Question

Patrick and Rachel live in Seattle. Patrick’s net present value of lifetime earnings in Seattle is...

Patrick and Rachel live in Seattle. Patrick’s net present value of lifetime earnings in Seattle is $125,000, while Rachel’s is $500,000. The cost of moving to Atlanta is $25,000 per person. In Atlanta, Patrick’s net present value of lifetime earnings would be $155,000, while Rachel’s would be $510,000.

(a) If Patrick and Rachel choose where to live based on their joint well-being, will they move to Atlanta?

(b) Is Patrick a tied-mover or a tied-stayer or neither?

(c) Is Rachel a tied-mover or a tied-stayer or neither?

Homework Answers

Answer #1

Solution: -

As a couple, the net present value of lifetime earnings of staying in Seattle is $500,000+ $125,000 = $625,000 and of moving to Atlanta is $510,000+ $155,000 - $50,000 = $615,000. Thus, as a couple, they would choose to stay in Seattle, and there can be at most one tied-stayer. (There cannot be a tied-mover, because the couple is not moving.)

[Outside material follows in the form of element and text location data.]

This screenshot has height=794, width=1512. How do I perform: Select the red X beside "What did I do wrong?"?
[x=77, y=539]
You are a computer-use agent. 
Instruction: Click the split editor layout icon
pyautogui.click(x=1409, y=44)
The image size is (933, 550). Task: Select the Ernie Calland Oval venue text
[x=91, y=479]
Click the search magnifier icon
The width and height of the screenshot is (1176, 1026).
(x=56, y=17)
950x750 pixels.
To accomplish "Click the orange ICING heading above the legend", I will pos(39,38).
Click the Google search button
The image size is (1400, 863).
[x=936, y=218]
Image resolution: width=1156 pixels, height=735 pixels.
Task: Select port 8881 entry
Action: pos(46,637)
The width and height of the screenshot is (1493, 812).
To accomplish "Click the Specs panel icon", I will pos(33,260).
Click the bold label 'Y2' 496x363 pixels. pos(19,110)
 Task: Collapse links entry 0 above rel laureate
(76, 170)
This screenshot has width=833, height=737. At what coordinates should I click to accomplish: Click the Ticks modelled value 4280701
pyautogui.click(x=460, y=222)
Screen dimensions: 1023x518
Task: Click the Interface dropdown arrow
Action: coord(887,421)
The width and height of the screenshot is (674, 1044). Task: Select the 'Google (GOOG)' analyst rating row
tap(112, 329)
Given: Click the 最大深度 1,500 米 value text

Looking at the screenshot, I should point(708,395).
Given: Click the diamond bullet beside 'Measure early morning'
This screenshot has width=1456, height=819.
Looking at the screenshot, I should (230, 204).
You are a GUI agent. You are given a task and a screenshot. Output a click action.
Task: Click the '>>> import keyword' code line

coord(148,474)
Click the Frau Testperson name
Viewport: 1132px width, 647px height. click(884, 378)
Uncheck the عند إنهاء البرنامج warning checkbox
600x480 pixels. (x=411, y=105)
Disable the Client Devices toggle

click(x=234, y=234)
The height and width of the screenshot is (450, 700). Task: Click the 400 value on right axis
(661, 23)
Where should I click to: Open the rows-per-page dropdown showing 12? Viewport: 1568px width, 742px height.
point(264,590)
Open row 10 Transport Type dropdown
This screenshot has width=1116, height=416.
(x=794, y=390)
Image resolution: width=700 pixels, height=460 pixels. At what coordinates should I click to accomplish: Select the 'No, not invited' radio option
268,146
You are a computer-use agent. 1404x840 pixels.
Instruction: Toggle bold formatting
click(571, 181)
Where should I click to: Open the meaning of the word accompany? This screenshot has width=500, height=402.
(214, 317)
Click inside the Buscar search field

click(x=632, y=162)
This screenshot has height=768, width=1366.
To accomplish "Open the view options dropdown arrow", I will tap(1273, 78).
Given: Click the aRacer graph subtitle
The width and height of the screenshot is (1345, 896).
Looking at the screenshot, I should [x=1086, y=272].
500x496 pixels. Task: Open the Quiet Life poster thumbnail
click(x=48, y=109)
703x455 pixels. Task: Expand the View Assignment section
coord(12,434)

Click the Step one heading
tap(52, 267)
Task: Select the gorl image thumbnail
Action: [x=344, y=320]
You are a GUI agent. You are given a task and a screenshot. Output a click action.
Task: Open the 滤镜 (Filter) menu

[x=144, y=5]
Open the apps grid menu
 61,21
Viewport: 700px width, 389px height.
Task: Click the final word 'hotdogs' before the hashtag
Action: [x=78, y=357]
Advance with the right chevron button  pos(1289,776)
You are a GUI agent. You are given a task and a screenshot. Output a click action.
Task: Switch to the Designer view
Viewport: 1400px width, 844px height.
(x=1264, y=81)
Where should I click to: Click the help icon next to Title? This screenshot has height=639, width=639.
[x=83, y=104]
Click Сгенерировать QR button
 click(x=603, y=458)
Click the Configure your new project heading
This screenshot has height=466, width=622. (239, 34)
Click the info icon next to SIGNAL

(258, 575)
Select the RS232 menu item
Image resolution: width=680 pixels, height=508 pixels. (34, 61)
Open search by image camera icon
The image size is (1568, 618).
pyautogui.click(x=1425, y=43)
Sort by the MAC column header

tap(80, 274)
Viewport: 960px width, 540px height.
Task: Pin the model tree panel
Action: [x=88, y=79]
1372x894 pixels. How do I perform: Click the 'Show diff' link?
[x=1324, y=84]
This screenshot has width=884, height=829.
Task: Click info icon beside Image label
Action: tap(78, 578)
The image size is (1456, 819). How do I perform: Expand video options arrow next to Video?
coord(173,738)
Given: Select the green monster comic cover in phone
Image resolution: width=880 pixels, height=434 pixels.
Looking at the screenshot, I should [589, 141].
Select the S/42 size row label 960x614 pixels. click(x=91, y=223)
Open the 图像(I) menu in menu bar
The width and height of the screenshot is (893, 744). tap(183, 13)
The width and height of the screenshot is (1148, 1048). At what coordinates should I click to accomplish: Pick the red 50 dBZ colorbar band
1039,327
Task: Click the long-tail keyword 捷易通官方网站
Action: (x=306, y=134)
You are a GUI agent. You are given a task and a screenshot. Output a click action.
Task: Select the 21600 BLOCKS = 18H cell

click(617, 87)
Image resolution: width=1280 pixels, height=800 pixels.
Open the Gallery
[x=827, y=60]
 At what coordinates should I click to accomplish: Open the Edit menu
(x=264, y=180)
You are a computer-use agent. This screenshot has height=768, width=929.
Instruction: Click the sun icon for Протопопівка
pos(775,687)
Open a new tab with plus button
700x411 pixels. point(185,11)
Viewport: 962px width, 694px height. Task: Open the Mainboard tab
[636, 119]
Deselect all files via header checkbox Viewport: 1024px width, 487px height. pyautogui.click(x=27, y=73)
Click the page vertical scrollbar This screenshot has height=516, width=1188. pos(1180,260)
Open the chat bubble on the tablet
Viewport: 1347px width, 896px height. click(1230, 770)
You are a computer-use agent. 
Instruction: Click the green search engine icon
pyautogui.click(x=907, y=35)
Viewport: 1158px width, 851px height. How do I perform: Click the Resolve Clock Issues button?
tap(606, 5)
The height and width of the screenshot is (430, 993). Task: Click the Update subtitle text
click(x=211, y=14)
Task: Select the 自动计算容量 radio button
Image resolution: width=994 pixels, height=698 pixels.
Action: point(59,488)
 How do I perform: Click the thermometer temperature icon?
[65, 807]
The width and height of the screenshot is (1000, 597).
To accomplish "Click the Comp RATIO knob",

For Patrick, staying in Seattle is associated with a net present value of $125,000, while moving to Atlanta would yield a net present value of $155,000 - $25,000 = $130,000. So, Patrick would choose to move to Atlanta. Therefore, Patrick is a tied-stayer.

For Rachel, staying in Seattle is associated with a net present value of $500,000, while moving to Atlanta would yield a net present value of $510,000-$25,000 = $485,000. So, Rachel would choose to remain in Orlando. Thus, Rachel is not a tied-stayer.